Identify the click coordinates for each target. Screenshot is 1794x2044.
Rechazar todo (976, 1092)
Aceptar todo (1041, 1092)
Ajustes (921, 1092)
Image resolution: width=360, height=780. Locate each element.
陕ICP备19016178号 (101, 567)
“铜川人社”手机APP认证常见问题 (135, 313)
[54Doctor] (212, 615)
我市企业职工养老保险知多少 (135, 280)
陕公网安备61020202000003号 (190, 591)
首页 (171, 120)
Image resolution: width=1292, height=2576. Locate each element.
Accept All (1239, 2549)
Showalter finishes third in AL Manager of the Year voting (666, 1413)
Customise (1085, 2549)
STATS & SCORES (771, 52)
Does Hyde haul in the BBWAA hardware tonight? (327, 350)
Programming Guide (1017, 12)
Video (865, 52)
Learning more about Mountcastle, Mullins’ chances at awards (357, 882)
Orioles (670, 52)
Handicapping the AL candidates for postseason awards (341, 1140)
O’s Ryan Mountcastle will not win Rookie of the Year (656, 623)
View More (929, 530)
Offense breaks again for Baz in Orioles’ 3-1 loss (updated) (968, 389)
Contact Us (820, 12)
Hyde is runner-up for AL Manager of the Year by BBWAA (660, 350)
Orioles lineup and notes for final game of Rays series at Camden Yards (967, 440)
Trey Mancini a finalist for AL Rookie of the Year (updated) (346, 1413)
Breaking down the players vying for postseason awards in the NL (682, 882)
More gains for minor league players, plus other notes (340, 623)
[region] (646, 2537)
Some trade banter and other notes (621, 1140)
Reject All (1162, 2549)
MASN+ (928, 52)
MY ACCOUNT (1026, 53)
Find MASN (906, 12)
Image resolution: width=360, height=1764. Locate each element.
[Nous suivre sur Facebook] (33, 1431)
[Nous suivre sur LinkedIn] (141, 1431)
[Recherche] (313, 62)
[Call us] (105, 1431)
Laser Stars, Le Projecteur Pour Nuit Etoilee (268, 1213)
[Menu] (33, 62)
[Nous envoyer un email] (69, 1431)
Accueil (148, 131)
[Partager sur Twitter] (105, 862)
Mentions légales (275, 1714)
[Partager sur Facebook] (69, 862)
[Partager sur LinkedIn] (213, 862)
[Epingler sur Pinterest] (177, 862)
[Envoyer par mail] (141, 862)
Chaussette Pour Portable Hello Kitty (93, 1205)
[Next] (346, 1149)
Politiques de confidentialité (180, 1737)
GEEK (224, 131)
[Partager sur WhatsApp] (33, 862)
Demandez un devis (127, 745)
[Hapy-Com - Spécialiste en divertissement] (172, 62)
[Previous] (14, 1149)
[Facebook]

------------------------------------------------------------

▸ Problem details: If a line in the listing contains the string "Hyde", copy it.

▸ Written answer:
Does Hyde haul in the BBWAA hardware tonight? (327, 350)
Hyde is runner-up for AL Manager of the Year by BBWAA (660, 350)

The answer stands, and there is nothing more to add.